Rotatori RM, Ovalle F, Elhadi-Babiker H, Gobble R
University of Cincinnati
2017-02-15

Presenter: Max Rotatori

Affidavit:
This student was responsible for a significant portion of the conception, design, data collection, analysis of data, and abstract drafting for this project. This study has not been previously presented.

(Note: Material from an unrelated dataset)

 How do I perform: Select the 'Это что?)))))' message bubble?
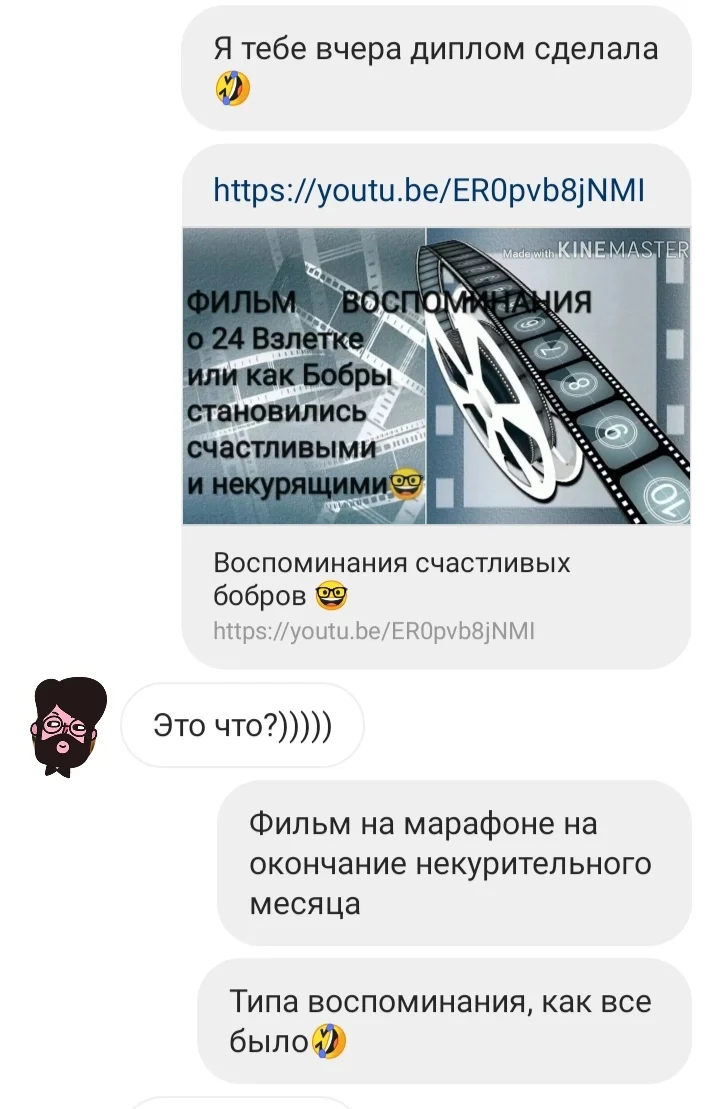coord(243,725)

Director Name: David A Billmire

Author Category: Medical Student
Presentation Category: Clinical
Abstract Category: Hand

Background
The common reconstructive workhorse radial forearm flap has a notoriously known but not well-quantified donor site morbidity rate. This systematic review and meta-analysis explores the incidence of radial forearm flap donor site morbidity.

Methods
A systematic review was performed of PubMed, Scopus, Embase, and Cinahl databases utilizing the terms "radial forearm flap" and "donor site." Only English language, prospective studies from 1981 to present were included. Measures of flap characteristics, donor site treatment and morbidity were pooled and analyzed.

Results
Search identified 778 unique studies, 24 of which were qualifying prospective studies – 8 randomized controlled trials and 16 cohort studies. A total of 1156 patients with 1157 flaps were analyzed. 521 (45%) were subfascial, 275 (28%) suprafascial, 43 (4%) composite, and 275 (23%) unspecified. A mean donor defect size of 49cm2 was either closed primarily (5%), with split-thickness skin grafting (39%), full-thickness skin grafting (51%), or a biologic matrix (6%). Average follow-up was 11 months. The most common early (<30 days) donor site morbidities were partial graft loss (7%); tendon exposure (4%), and complete graft loss (1%). Late (>30 days) donor site morbidities included dysesthesia (24%), decreased range of motion (10%), undesirable scarring (4%), and decreased strength (2%).

Conclusions
Overall donor site morbidity of the radial forearm flap is low, yet rates of mild impairments in range of motion and sensation are not negligible. Understanding the incidence of these impairments enables surgeons to counsel patients about realistic postoperative donor site expectations.